→ What you should do
Repeat the rows below word for word, keeping every line as it appears.
::: Excerpted records :::
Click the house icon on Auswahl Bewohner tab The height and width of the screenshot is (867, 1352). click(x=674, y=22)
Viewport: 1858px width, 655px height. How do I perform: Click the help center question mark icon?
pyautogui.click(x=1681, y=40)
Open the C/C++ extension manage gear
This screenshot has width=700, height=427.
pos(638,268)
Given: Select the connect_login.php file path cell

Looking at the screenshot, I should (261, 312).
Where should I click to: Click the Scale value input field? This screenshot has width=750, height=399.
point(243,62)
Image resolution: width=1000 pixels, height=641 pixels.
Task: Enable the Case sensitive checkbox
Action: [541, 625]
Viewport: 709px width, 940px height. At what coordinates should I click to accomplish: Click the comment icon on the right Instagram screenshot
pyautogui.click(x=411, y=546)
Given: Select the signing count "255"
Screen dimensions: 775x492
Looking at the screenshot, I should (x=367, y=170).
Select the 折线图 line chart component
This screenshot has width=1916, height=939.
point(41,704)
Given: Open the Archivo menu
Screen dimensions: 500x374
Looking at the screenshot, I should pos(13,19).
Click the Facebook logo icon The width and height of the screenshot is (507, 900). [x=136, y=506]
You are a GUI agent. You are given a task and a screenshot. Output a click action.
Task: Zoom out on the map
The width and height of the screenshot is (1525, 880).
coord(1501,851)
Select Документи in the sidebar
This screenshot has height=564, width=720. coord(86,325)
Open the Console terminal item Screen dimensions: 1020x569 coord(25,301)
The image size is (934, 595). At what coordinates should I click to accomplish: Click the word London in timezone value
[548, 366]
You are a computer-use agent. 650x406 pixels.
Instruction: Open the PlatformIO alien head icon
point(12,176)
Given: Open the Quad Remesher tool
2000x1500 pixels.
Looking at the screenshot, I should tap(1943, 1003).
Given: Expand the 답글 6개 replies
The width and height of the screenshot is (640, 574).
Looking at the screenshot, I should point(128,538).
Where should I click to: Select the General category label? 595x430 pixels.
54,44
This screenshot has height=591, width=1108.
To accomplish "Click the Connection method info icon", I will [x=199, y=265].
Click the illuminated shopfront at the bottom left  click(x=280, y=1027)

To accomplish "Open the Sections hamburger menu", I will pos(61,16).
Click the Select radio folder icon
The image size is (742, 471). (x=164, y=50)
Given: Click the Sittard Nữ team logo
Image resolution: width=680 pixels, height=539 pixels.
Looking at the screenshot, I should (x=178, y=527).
:::
→ Result of this task
Click the house icon on Auswahl Bewohner tab The height and width of the screenshot is (867, 1352). click(x=674, y=22)
Viewport: 1858px width, 655px height. How do I perform: Click the help center question mark icon?
pyautogui.click(x=1681, y=40)
Open the C/C++ extension manage gear
This screenshot has width=700, height=427.
pos(638,268)
Given: Select the connect_login.php file path cell

Looking at the screenshot, I should (261, 312).
Where should I click to: Click the Scale value input field? This screenshot has width=750, height=399.
point(243,62)
Image resolution: width=1000 pixels, height=641 pixels.
Task: Enable the Case sensitive checkbox
Action: [541, 625]
Viewport: 709px width, 940px height. At what coordinates should I click to accomplish: Click the comment icon on the right Instagram screenshot
pyautogui.click(x=411, y=546)
Given: Select the signing count "255"
Screen dimensions: 775x492
Looking at the screenshot, I should (x=367, y=170).
Select the 折线图 line chart component
This screenshot has width=1916, height=939.
point(41,704)
Given: Open the Archivo menu
Screen dimensions: 500x374
Looking at the screenshot, I should pos(13,19).
Click the Facebook logo icon The width and height of the screenshot is (507, 900). [x=136, y=506]
You are a GUI agent. You are given a task and a screenshot. Output a click action.
Task: Zoom out on the map
The width and height of the screenshot is (1525, 880).
coord(1501,851)
Select Документи in the sidebar
This screenshot has height=564, width=720. coord(86,325)
Open the Console terminal item Screen dimensions: 1020x569 coord(25,301)
The image size is (934, 595). At what coordinates should I click to accomplish: Click the word London in timezone value
[548, 366]
You are a computer-use agent. 650x406 pixels.
Instruction: Open the PlatformIO alien head icon
point(12,176)
Given: Open the Quad Remesher tool
2000x1500 pixels.
Looking at the screenshot, I should tap(1943, 1003).
Given: Expand the 답글 6개 replies
The width and height of the screenshot is (640, 574).
Looking at the screenshot, I should point(128,538).
Where should I click to: Select the General category label? 595x430 pixels.
54,44
This screenshot has height=591, width=1108.
To accomplish "Click the Connection method info icon", I will [x=199, y=265].
Click the illuminated shopfront at the bottom left  click(x=280, y=1027)

To accomplish "Open the Sections hamburger menu", I will pos(61,16).
Click the Select radio folder icon
The image size is (742, 471). (x=164, y=50)
Given: Click the Sittard Nữ team logo
Image resolution: width=680 pixels, height=539 pixels.
Looking at the screenshot, I should (x=178, y=527).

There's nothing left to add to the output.